An American Heart Association/American Stroke Association (AHA/ASA) statement recommends that patients with ischemic stroke or TIA undergo cardiovascular risk assessment and aggressive risk reduction management [56]. They further recommend that patients with multiple coronary artery disease risk factors or high Framingham risk score (i.e., 10-year coronary heart disease risk >/= 20%) should be considered for noninvasive coronary artery disease testing. ACC/AHA practice guidelines, in addition, can help determine which diagnostic test for coronary heart disease can be used [57]. Finally, the decision to institute medical, endovascular, or surgical management must be tailored according to patient's clinical profile.

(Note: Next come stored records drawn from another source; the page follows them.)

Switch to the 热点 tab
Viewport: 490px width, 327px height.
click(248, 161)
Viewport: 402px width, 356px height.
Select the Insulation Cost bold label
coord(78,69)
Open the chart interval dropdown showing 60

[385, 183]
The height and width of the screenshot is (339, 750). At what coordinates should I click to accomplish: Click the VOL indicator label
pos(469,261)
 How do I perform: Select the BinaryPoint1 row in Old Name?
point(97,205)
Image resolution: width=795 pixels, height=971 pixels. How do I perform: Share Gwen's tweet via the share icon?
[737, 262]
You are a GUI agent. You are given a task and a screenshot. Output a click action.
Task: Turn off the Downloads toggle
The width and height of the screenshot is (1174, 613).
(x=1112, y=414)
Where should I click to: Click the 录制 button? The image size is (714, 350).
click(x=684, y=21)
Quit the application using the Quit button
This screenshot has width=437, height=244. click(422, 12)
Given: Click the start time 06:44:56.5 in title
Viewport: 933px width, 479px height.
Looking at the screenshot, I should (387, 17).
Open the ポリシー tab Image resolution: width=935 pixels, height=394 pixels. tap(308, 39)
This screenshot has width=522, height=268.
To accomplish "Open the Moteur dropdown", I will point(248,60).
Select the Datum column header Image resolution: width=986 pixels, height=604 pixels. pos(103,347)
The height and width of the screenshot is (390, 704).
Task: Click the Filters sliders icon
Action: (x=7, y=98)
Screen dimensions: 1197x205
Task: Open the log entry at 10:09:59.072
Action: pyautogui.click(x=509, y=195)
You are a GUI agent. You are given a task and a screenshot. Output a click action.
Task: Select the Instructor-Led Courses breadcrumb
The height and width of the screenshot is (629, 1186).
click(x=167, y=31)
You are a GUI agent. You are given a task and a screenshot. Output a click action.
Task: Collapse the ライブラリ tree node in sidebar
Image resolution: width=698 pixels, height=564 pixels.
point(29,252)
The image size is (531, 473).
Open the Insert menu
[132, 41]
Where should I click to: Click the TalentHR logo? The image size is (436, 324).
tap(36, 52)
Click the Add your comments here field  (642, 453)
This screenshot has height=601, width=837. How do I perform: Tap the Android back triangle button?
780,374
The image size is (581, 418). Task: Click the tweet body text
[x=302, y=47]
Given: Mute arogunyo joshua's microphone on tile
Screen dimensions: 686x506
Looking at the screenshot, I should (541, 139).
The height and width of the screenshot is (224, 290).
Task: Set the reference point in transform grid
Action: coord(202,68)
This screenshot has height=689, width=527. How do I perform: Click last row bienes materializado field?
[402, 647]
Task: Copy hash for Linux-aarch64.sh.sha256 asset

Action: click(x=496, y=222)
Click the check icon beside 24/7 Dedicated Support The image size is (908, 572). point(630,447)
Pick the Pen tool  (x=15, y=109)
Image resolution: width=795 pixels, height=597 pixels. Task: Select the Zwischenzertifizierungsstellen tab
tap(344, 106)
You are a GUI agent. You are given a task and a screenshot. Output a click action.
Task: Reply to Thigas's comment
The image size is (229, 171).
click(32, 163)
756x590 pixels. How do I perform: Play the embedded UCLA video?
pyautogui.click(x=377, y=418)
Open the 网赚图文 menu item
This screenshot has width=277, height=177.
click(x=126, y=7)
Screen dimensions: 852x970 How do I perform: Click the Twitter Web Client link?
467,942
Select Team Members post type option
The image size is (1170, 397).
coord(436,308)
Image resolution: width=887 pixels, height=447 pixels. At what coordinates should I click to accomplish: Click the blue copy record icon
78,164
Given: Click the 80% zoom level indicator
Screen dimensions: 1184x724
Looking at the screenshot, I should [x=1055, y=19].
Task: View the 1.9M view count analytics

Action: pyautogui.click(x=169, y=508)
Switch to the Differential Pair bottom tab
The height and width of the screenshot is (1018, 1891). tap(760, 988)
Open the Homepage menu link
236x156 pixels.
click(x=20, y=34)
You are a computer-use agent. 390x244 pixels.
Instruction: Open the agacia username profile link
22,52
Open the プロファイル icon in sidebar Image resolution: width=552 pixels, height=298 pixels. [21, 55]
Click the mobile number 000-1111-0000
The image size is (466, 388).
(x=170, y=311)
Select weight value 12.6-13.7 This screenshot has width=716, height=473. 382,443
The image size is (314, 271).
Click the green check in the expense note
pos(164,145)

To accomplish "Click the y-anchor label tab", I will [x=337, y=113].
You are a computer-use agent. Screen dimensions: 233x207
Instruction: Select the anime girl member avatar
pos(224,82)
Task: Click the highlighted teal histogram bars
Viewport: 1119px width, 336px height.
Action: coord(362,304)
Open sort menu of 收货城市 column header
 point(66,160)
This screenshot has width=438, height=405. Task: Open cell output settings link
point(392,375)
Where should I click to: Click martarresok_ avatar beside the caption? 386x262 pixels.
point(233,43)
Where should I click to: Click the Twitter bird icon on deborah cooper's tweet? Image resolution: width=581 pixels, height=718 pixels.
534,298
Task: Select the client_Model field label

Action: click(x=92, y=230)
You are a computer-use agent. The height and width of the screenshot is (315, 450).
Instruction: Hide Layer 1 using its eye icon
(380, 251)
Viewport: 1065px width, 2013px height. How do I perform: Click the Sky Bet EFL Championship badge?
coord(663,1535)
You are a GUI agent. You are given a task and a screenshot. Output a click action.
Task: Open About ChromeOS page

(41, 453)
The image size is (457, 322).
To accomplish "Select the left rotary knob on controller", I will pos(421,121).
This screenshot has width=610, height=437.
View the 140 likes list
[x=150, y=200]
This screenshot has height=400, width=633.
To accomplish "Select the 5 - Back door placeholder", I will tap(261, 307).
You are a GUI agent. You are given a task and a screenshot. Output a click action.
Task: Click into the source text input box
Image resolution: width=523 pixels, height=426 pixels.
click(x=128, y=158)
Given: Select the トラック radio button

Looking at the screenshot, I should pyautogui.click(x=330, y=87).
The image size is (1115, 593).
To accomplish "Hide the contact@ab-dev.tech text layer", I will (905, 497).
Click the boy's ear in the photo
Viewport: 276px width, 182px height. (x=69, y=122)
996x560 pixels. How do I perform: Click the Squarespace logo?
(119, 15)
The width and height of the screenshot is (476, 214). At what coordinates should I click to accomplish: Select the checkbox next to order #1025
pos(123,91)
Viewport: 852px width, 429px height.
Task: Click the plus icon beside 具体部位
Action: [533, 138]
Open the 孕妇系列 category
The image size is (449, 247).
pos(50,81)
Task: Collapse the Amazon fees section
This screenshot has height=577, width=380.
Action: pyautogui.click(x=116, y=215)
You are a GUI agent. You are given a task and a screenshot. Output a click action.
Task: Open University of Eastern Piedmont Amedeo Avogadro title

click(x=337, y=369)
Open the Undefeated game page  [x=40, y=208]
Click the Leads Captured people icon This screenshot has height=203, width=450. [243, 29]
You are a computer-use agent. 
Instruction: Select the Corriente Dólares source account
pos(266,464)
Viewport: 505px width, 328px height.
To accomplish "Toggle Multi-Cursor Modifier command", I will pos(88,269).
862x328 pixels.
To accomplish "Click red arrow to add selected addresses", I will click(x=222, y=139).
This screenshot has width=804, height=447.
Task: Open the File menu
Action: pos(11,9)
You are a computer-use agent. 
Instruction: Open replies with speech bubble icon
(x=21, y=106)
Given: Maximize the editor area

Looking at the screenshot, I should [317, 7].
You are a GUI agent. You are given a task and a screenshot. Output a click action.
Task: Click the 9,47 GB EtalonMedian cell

On the other hand, if the cardiac abnormality is likely from NSM, such as in subarachnoid hemorrhage patients, coronary angiography is not routinely recommended. In a study by Kono and colleagues involving subarachnoid patients with ST-segment elevation [14], coronary angiography revealed no stenosis or vasospasm of coronary arteries. However, a strong clinical suspicion of plaque rupture or high burden of atherosclerosis may still warrant coronary angiography.

8. Conclusion

Cardiovascular complications in the setting of neurologic events are diverse in presentation and can produce adverse outcomes. The pathophysiology involves excessive catecholamine release during a neurologic injury that produces increased cardiac demand, stress, and myocytolysis. Most studies showed that the insular cortex is mostly involved in causing this autonomic dysregulation, especially in stroke patients. The resulting clinical manifestations are varied and can mimic acute coronary syndromes. It is difficult, if not impossible, to distinguish NSM from acute coronary syndrome based on clinical manifestations alone. There are also no clear guidelines on how to manage NSM. In patients with risk factors for coronary heart disease, cardiovascular risk assessment, aggressive cardiovascular risk reduction, and tailoring the management into medical, endovascular, or surgical management depending on the clinical characteristics of the patient are currently employed.